The Communists started sending out armed teams made up of officials escorted by army guards to collect food. Almost everyone was mobilized. Government offices were empty. In the whole of the Yibin county government only two women were left behind: one was a receptionist and the other had a newborn baby.

My mother went on a number of these expeditions, which lasted many days at a time. There were thirteen people in her team: seven civilians and six soldiers. My mother's gear consisted of a bedroll, a bag of rice, and a heavy umbrella made of tung-oil-painted canvas, all of which she had to carry on her back. The team had to trek for days through wild country and over what the Chinese call 'sheep's-intestine trails' treacherous narrow mountain paths winding around steep precipices and gullies.

When they came to a village they would go to the shabbiest hovel and try to form a rapport with the very poor peasants, telling them that the Communists would give people like them their own land and a happy life, and then asking them which landowners had rice hoarded. Most of the peasants had inherited a traditional fear and suspicion of any officials. Many had only vaguely heard of the Communists, and everything they had heard was bad; but my mother, having quickly modified her northern dialect with a local accent, was highly articulate and persuasive.
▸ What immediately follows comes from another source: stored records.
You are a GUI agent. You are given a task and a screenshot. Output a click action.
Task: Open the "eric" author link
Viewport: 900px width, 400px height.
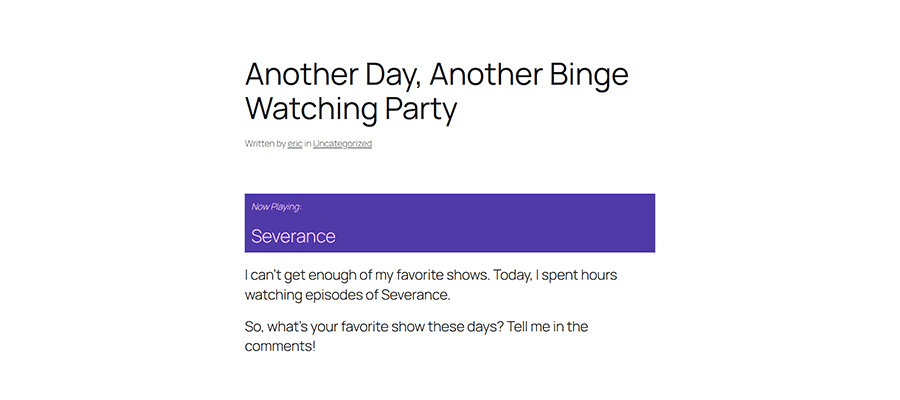(x=295, y=143)
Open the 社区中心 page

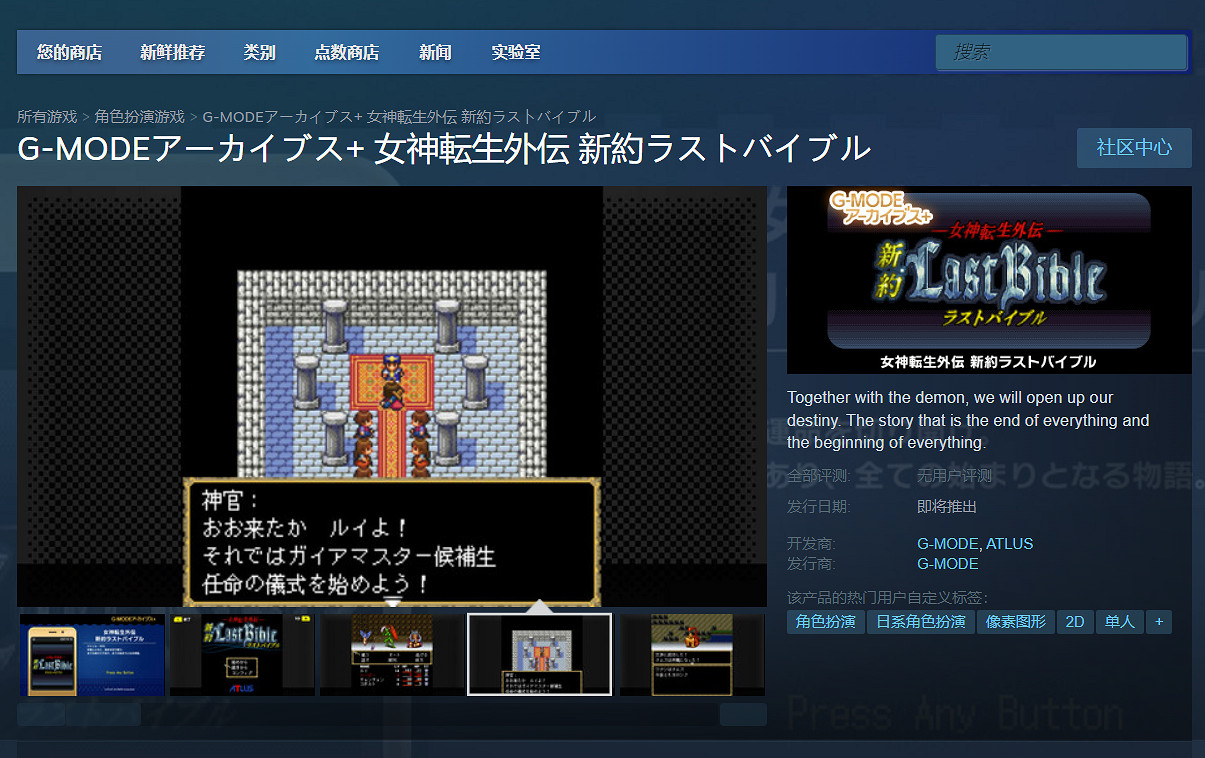point(1133,147)
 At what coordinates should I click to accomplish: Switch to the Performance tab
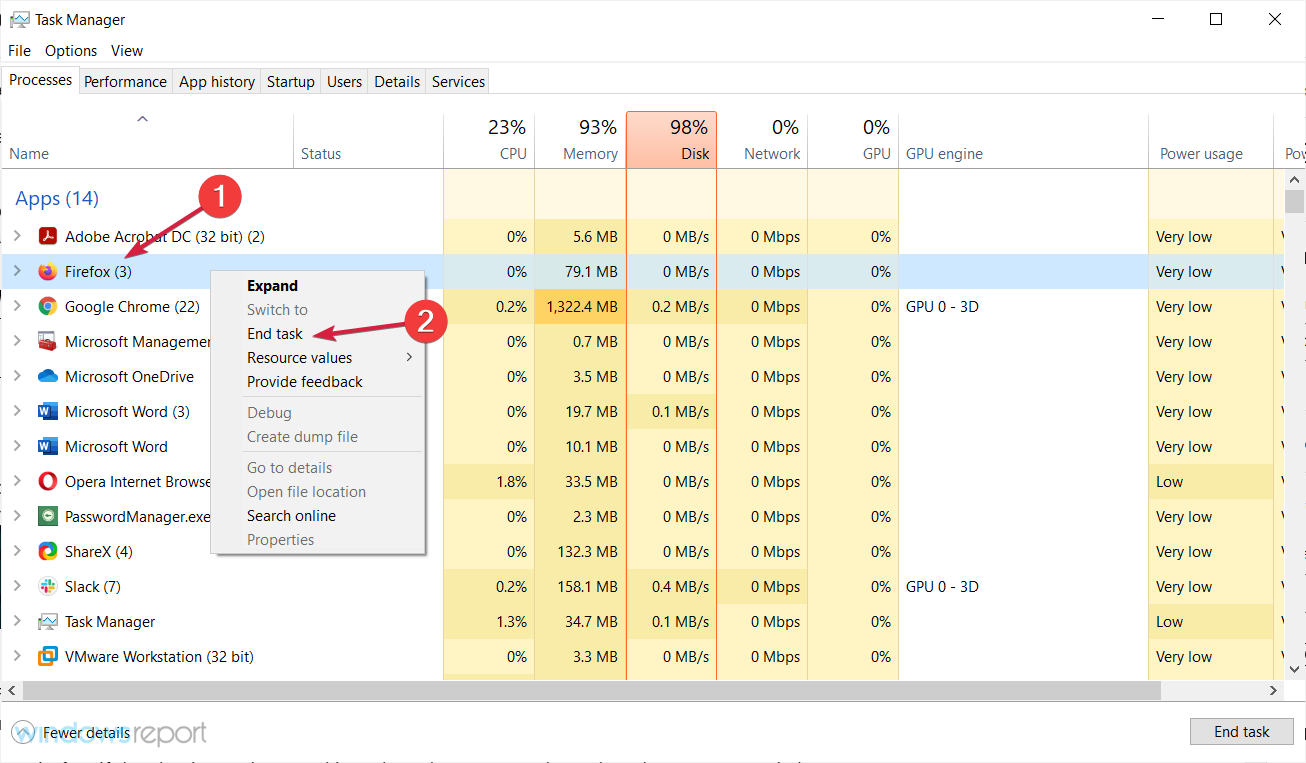tap(125, 82)
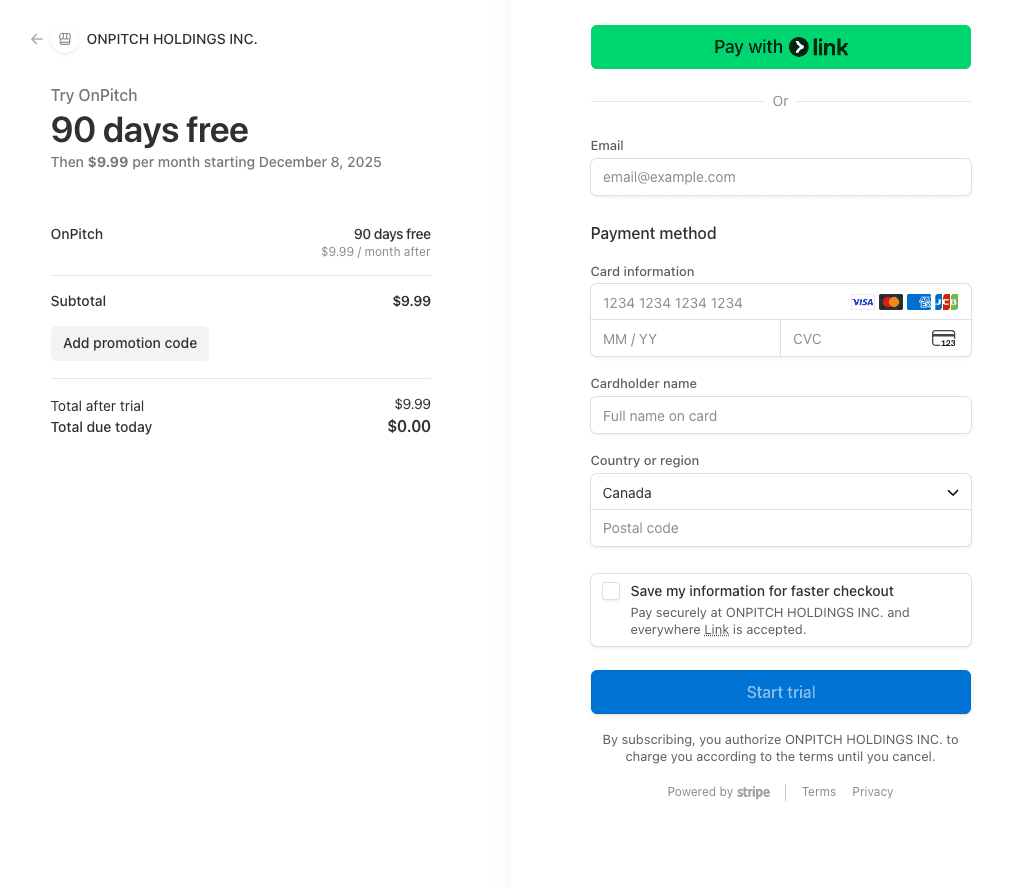
Task: Click the Visa card icon
Action: tap(862, 302)
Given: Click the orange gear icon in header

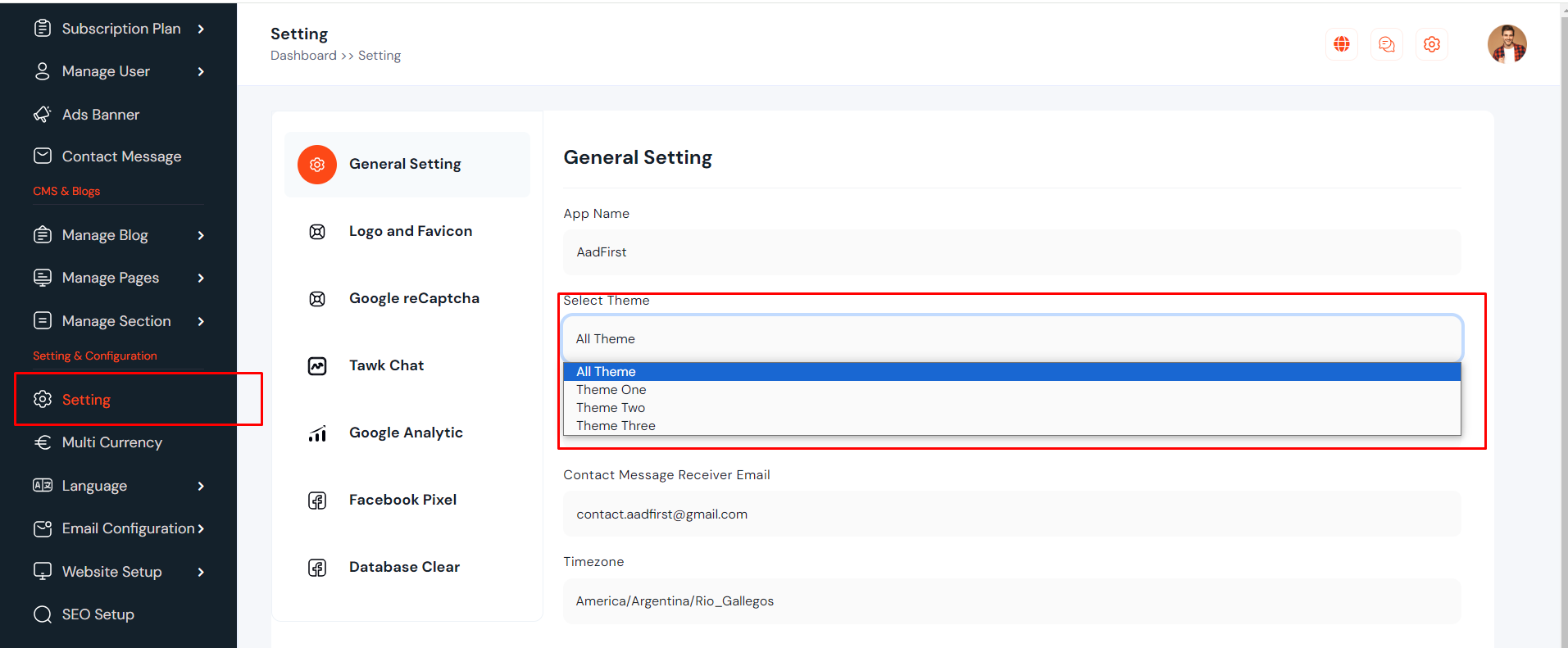Looking at the screenshot, I should [x=1431, y=44].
Explaining the new policy turned out to be her forte. If the team succeeded in getting information about the landlords, they would go and try to persuade them to sell at designated collection points, where they would be paid on delivery.

Some were scared and disgorged without much fuss.

Others informed on the team's whereabouts to one of the armed gangs. My mother and her comrades were often fired at, and spent every night on the alert, sometimes having to move from place to place to avoid attack.

At first they would stay with poor peasants. But if the bandits found out someone had helped them, they would kill the entire household. After a number of killings, the team decided they could not jeopardize innocent people's lives. So they slept in the open, or in abandoned temples.